In 1895 baseball legend George Herman “Babe” Ruth was born in Baltimore.

In 1911 Ronald Reagan, the 40th U.S. president, was born in Tampico, Ill.

In 1917 actress Zsa Zsa Gabor was born in Budapest, Hungary.

In 1933 the Constitution’s 20th Amendment took effect. It designated Jan. 20 as the date of presidential inaugurations and moved up the start of congressional terms from March to January.

In 1943 Gen. Dwight Eisenhower was named commander in chief of Allied forces in North Africa during World War II.

In 1952 Britain’s King George VI died; he was succeeded as reigning monarch by his daughter, Elizabeth II.

In 1956 Autherine Lucy, the first black student admitted to the University of Alabama, was expelled after she accused school officials of conspiring in riots that marred her court-ordered enrollment five days earlier.

In 1959 the United States successfully test-fired for the first time a Titan intercontinental ballistic missile from Cape Canaveral, Fla.

In 1964 Cuba cut off the normal water supply to the U.S. Navy’s base at Guantanamo Bay.In 1979, in an indirect warning to Vietnam, President Jimmy Carter told Thailand’s visiting prime minister that the U.S. remained committed to the inviolability of Thai borders.

In 1980 Iranian President Abolhassan Bani-Sadr denounced the militants holding 52 Americans hostage in Tehran.

In 1983 Chief Justice Warren Burger asked Congress to create a court with judges borrowed from other federal courts to try to ease the Supreme Court’s workload.

In 1985 Australian Prime Minister Robert Hawke told President Ronald Reagan that politics forced him to cancel an agreement allowing the United States to use Australian bases to monitor tests of MX missiles in the Pacific.

In 1991 comedian Danny Thomas, who had starred in the television series “Make Room for Daddy,” died in Los Angeles at 79.

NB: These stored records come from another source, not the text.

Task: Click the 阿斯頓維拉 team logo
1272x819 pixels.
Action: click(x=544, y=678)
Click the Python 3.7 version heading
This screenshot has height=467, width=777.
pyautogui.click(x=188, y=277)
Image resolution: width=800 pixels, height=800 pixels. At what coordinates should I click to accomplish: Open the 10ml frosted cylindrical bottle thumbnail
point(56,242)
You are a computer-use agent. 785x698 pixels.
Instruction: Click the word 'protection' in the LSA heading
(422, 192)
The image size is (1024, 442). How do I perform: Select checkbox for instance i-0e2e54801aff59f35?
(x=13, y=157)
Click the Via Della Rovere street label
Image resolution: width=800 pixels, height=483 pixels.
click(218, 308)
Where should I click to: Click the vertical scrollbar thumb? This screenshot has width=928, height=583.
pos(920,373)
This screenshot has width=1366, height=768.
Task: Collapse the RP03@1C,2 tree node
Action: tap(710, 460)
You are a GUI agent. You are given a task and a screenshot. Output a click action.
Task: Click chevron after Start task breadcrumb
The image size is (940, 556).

In 1992 16 people were killed when a C-130 military transport plane crashed in Evansville, Ind.

In 1994 actor Joseph Cotten died in Los Angeles at 88.

In 1996 a Turkish-owned Boeing 757 jetliner crashed into the Atlantic Ocean shortly after takeoff from the Dominican Republic, killing 189 people, mostly German tourists.

In 1998 President Bill Clinton signed a bill changing the name of Washington National Airport to Ronald Reagan Washington National Airport.

In 2000 First Lady Hillary Clinton launched her successful candidacy for the U.S. Senate.

In 2001 Ariel Sharon was elected Israeli prime minister in a landslide win over Ehud Barak.

In 2003 ABC’s “20/20” aired a British documentary on Michael Jackson in which the King of Pop revealed he sometimes let children sleep in his bed.

In 2004 an explosion ripped through a Moscow subway car during rush hour, killing 41 people.

In 2005 the New England Patriots won their third Super Bowl in four years, defeating the Philadelphia Eagles, 24-21.

In 2006 President George W. Bush submitted a $2.77 trillion budget blueprint for fiscal 2007.